Die Änderung des Kartellrechts für Strom- und Gasunternehmen ist Teil eines "Gesetzes zur Bekämpfung von Preismißbrauch im Bereich der Energieversorgung und des Lebensmittelhandels", das außerdem eine neue Verbotsregelung für den Verkauf von Lebensmitteln unter dem Einstandspreis enthält. Die Verabschiedung des Gesetzes im Bundestag erfolgte mit den Stimmen von CDU/CSU, SPD und der Linken gegen die Stimmen von FDP und Grünen.
"Es gibt kurzfristig keine Alternative zur Verschärfung der Mißbrauchsaufsicht", erklärte in der halbstündigen Debatte über das Gesetz der Unionsabgeordnete Albert Rupprecht. "Wer unseren Gesetzentwurf heute ablehnt, akzeptiert, daß den Verbrauchern jährlich bis zu 9,5 Milliarden Euro aus den Taschen gezogen werden." Der SPD-Abgeordnete Rolf Hempelmann gab dagegen zu bedenken: "Wir dürfen die Hoffnungen, was dieses Instrument betrifft, nicht allzu sehr in die Höhe jubeln, Herr Rupprecht, auch wenn die Zahl von 9 Milliarden Euro Monopolgewinne im Raum steht.
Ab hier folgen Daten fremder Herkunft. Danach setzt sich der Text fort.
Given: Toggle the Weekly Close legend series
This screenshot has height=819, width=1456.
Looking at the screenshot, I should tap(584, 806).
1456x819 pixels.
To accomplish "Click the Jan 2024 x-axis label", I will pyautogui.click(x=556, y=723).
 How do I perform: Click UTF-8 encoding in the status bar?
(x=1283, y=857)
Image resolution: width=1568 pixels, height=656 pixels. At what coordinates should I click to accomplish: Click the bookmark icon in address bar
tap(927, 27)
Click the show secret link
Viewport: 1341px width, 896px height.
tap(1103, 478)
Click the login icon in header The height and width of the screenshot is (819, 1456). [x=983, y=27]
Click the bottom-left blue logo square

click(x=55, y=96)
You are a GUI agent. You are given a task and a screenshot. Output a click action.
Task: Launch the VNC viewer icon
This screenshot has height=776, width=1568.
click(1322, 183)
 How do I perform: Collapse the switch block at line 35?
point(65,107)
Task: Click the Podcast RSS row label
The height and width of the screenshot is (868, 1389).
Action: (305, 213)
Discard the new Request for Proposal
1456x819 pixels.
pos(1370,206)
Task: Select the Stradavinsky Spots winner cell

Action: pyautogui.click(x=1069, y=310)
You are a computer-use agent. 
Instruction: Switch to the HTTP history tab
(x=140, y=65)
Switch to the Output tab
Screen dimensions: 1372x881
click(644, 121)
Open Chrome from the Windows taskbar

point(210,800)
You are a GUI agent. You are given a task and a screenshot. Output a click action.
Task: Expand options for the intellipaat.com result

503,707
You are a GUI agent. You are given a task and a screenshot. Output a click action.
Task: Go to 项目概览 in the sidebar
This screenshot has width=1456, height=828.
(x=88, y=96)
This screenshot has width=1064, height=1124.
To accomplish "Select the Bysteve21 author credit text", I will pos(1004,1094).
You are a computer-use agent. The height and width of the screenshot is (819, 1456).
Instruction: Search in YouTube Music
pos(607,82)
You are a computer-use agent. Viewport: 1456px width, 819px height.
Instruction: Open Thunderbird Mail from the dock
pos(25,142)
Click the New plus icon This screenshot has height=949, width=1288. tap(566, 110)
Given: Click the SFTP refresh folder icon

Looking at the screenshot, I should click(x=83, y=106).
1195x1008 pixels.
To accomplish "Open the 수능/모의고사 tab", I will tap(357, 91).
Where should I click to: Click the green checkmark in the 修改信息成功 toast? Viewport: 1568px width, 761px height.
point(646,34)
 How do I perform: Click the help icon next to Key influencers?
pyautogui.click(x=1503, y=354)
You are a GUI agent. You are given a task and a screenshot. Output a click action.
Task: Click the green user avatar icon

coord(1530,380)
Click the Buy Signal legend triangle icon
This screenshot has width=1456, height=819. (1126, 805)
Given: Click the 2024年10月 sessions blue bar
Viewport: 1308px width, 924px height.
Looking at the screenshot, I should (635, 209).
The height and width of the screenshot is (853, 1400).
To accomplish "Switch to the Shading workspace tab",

Wir werden diese Summe durch eine solche Maßnahme nicht eintreiben können." Als weiterer Sprecher der SPD äußerte Reinhard Schultz seine Genugtuung über die Abmilderung des ursprünglichen Gesetzentwurfs, wodurch dem Bundeskartellamt jetzt nur noch "für den Extremfall des Preisdiktates" eine schärfere Waffe zur Verfügung stehe.
Daß auch die Linkspartei dem Gesetz zustimmte, begründete Ulla Lötzer vor allem mit der darin enthaltenen Untersagung von Verkäufen unter Einstandspreis. Die Verschärfung des Kartellrechts begrüßte sie ebenfalls, forderte aber darüber hinaus eine Rückkehr zur staatlichen Kontrolle der Energiepreise und Sozialtarife.
Die Grünen und die FDP lehnten das Gesetz mit der Begründung ab, es kuriere nur an Symptomen, statt die Ursachen des fehlenden Wettbewerbs anzugehen. Eine Deckelung der Preise ändere nichts an den "vermachteten Marktstrukturen", meinte die Grünen-Abgeordnete Kerstin Andreae. Die GWB-Novelle sei insgesamt ein "stumpfes Schwert". Sie nehme sogar "den Druck für mehr Wettbewerb aus den Energiemärkten heraus". Ähnlich äußerte sich der FDP-Abgeordnete Manfred Zeil: "Im Grunde verkaufen Sie den Leuten ein Placebo, und die wirklichen Themen, mit denen man mehr Wettbewerb schaffen könnte, gerade im Energiebereich, lassen Sie aus."